3 Mayıs 2009 Pazar

Ben mi değiştim yoksa sen mi ilk aşkım Paris ?


Paris benim ilk aşkımdı. İlk sevgilim. Yavru vatan KKTC'yi saymazsak eğer bir kuş gibi kanatlanıp , uçarak gittiğim , akşamın tüm ışıklarıyla aydınlattığı ve görür görmez gözlerimi kamaştıran ilk şehirdi Paris.

O meşhur et kesen kuru ayazına rağmen tüm meydanlarını , ana caddelerini hatta tekne ile Sen nehri gezisini bir solukta yapmış , ikinci solukta Louvre müzesinde bulmuştum kendimi. Eyfel ise o koca haşmetiyle açmış kollarını beni bekliyordu orda kaldığım günler boyunca.

Bugün yıllar sonra ilk kez tekrar buluştuk ilk aşkımla. Brüksel'den yaklaşık 1.5 saat süren hızlı tren ile yıllar önce yapılan belki biraz acemi ilk buluşmanın aksine çok daha bilinçli , daha olgun ve güneşli bir bahar günü çaldım kapısını.

Çok değil daha 6 yıl önce ilk görüşte aşık olduğum şehrin yerine bambaşka bir şehir karşıladı beni sanki.

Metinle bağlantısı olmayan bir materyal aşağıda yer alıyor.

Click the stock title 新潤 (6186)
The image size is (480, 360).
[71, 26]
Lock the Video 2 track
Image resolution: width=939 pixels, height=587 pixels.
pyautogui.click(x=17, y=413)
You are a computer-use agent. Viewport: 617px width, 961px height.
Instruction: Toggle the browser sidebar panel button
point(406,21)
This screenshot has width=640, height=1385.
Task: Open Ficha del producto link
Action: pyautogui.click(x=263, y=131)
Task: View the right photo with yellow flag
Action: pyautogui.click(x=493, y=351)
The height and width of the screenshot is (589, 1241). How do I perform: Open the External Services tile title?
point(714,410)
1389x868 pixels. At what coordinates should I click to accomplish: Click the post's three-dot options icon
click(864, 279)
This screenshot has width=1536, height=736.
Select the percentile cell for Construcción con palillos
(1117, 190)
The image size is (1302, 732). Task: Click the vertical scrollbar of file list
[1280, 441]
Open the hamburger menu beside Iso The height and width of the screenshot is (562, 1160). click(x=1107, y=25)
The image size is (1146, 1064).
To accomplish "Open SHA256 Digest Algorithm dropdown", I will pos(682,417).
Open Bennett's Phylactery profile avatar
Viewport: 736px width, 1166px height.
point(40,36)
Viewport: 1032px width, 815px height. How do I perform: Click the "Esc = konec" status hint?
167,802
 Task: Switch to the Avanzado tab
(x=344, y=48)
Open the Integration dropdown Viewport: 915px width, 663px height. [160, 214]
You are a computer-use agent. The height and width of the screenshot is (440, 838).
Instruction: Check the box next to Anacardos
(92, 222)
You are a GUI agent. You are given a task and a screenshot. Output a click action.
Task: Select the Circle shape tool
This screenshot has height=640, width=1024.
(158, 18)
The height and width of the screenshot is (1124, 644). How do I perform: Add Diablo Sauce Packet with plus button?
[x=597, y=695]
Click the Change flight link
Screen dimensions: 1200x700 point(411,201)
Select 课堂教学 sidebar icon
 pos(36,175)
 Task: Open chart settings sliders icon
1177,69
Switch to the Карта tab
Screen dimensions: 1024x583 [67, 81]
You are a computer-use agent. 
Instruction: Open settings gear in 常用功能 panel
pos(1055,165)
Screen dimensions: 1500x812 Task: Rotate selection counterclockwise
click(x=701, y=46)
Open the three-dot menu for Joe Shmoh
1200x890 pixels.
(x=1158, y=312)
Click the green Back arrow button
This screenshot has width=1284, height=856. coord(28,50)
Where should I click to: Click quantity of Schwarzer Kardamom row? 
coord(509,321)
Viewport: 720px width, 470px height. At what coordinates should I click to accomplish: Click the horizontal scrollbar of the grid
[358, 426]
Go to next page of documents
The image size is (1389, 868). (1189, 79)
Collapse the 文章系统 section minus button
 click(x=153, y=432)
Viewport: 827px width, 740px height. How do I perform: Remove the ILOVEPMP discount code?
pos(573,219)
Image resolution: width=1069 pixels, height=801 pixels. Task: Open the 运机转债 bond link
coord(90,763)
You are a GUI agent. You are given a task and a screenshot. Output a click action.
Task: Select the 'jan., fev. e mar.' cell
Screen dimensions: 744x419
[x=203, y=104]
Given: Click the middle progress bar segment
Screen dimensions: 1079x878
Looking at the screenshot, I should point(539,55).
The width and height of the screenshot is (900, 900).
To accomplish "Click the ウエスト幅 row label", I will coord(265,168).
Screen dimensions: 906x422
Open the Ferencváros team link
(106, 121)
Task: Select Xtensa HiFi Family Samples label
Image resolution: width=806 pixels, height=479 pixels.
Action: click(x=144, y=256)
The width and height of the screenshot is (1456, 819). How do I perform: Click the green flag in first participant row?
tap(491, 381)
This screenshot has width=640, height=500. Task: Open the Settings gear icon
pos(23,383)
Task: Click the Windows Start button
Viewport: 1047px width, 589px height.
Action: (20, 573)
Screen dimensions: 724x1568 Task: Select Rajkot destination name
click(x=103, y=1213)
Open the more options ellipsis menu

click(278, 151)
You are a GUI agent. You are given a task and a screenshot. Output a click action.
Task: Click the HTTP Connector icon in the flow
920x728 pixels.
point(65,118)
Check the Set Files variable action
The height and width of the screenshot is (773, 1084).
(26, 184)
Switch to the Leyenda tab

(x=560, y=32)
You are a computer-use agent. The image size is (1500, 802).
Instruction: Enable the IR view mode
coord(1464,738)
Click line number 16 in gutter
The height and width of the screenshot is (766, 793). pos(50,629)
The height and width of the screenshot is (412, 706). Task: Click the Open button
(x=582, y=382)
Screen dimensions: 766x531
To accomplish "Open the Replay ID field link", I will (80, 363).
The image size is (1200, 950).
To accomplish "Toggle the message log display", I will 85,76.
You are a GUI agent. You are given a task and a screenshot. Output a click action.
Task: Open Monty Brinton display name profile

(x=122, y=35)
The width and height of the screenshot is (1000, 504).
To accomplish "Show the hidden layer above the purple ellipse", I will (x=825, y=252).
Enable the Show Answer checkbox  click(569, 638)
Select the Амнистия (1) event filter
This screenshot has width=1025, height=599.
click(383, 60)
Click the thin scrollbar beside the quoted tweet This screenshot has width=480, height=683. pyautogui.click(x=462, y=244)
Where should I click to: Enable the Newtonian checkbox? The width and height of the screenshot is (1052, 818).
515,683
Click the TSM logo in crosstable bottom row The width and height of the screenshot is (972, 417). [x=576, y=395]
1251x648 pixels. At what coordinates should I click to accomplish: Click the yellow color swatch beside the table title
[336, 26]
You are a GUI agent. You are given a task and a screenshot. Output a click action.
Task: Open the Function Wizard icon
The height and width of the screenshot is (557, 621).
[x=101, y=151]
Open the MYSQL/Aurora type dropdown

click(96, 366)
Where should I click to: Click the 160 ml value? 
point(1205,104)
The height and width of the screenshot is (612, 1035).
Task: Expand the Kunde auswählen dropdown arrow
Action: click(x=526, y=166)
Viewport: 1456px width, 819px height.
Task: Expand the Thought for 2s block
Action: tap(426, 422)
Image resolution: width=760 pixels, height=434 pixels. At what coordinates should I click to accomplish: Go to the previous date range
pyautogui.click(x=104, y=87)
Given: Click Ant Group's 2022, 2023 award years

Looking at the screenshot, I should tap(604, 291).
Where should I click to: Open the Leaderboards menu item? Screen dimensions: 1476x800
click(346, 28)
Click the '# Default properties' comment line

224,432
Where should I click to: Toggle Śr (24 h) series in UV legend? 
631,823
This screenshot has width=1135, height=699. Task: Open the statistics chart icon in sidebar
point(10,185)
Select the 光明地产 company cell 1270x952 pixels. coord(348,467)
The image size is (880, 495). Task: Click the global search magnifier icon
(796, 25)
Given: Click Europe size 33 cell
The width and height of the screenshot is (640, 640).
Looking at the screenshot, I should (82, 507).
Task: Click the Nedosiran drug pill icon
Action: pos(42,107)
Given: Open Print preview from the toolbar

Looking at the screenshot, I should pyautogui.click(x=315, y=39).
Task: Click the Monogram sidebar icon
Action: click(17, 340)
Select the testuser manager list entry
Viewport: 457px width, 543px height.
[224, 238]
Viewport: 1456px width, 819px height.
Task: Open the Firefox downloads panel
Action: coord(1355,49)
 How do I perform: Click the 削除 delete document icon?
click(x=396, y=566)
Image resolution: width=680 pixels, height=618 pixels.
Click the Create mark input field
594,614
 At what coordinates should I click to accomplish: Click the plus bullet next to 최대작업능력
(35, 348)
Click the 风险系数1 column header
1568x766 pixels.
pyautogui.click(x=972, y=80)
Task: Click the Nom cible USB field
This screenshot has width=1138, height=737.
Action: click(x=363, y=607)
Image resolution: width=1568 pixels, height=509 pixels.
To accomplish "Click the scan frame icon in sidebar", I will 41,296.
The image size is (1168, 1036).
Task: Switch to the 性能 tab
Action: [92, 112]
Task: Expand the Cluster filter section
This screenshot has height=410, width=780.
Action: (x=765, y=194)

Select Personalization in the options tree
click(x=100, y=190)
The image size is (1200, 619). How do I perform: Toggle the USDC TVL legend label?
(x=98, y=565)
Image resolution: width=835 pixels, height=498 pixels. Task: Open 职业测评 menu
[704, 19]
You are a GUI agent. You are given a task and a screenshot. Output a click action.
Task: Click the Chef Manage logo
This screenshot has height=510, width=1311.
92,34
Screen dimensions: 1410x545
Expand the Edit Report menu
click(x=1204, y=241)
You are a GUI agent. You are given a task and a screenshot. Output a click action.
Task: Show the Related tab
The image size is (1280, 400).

Aslında o yine aynıydı. O güzel tarihi dokusunu itina ile korumaya devam ediyor. Louvre müzesi ile D'orsay yine karşılıklı ve bir çok metropolün aksine onlara kaşlarını çatmış bakan kocaman bir alışveriş merkezi yok arkalarında. Eyfel yine tüm haşmetiyle ilk fırsatta Paris'e koşan , meşk arayan acemi aşıkları bekliyor. Ama daha kalabalık , biraz kirli , bir o kadar karışık ve maalesef birazda özensiz.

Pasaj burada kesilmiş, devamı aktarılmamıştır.